### WORK INSTRUCTIONS
Without the pictures, write the listing out again exactly as it appears.

══ WORKING DATA

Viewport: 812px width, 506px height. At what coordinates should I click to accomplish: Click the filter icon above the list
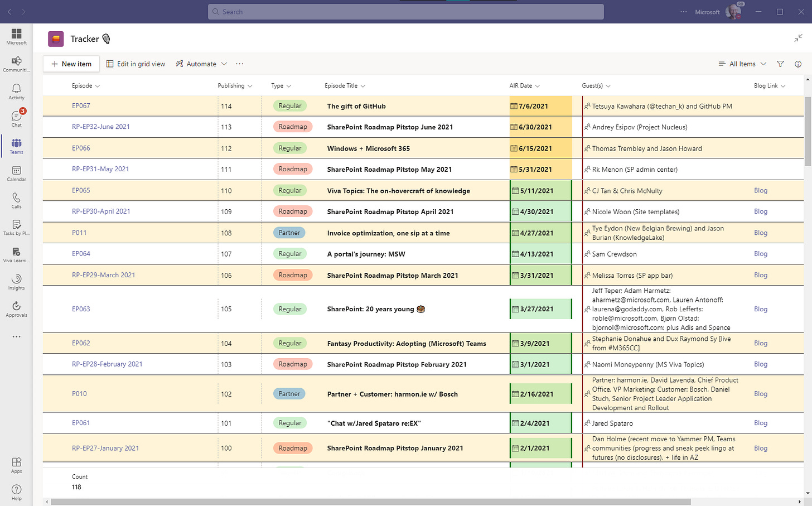pyautogui.click(x=780, y=64)
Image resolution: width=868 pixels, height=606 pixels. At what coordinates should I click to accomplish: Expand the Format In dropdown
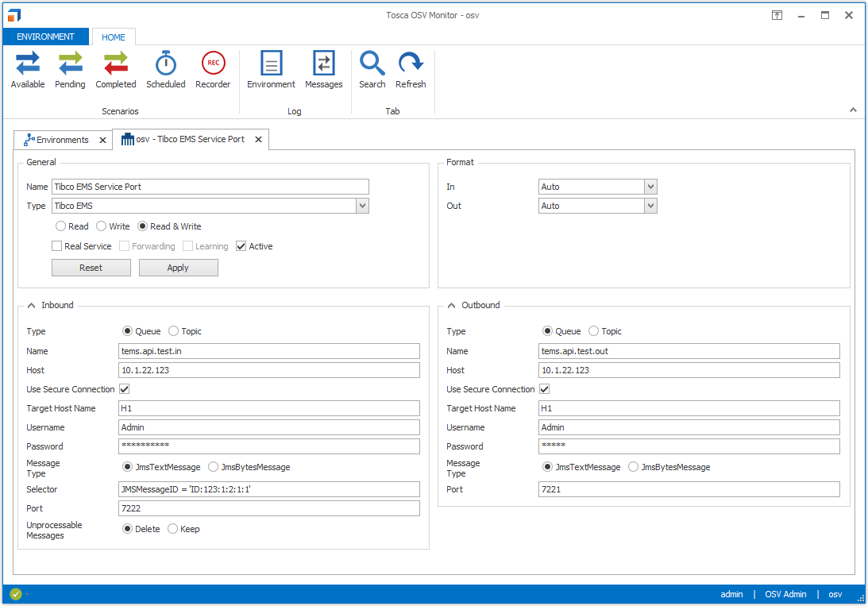pos(650,187)
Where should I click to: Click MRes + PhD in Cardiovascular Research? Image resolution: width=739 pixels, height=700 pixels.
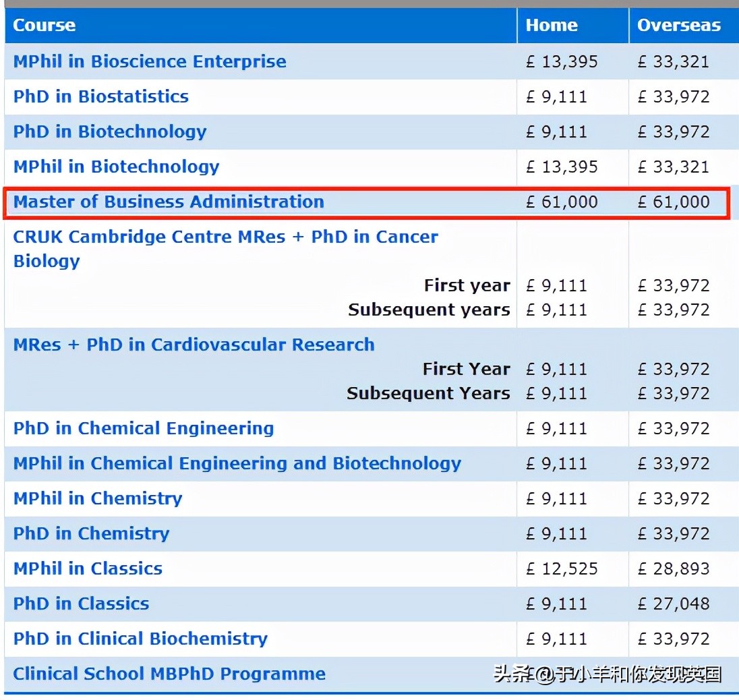tap(194, 345)
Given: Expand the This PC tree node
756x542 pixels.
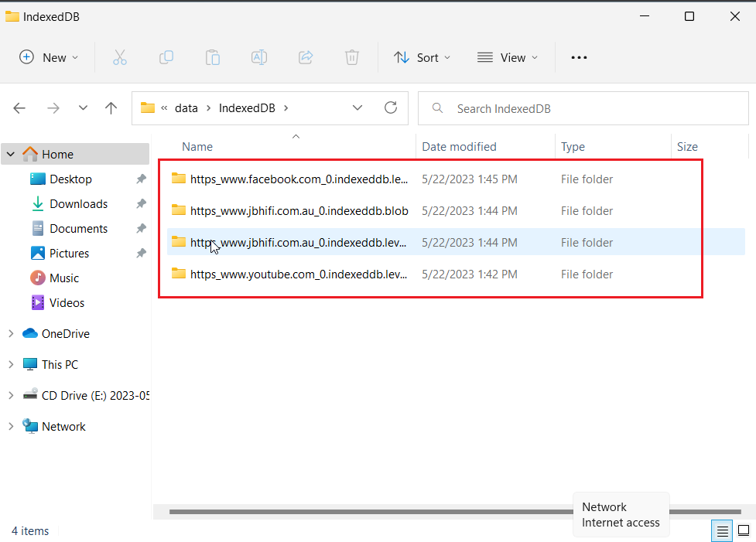Looking at the screenshot, I should pyautogui.click(x=11, y=364).
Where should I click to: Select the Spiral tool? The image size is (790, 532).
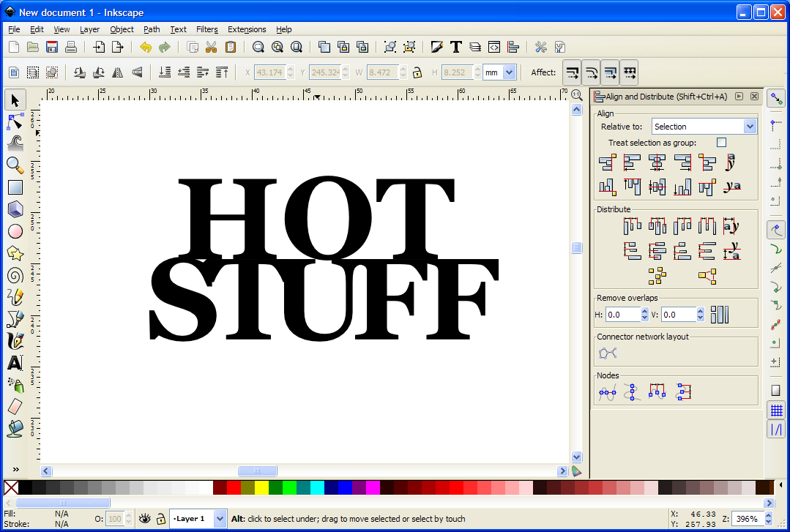(15, 275)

════

### OUTPUT
Viewport: 812px width, 506px height. At what coordinates should I click to accomplish: Click the filter icon above the list
pyautogui.click(x=780, y=64)
Image resolution: width=868 pixels, height=606 pixels. At what coordinates should I click to accomplish: Expand the Format In dropdown
pos(650,187)
Where should I click to: Click MRes + PhD in Cardiovascular Research? Image resolution: width=739 pixels, height=700 pixels.
tap(194, 345)
Given: Expand the This PC tree node
756x542 pixels.
Looking at the screenshot, I should pyautogui.click(x=11, y=364).
Where should I click to: Select the Spiral tool? The image size is (790, 532).
(15, 275)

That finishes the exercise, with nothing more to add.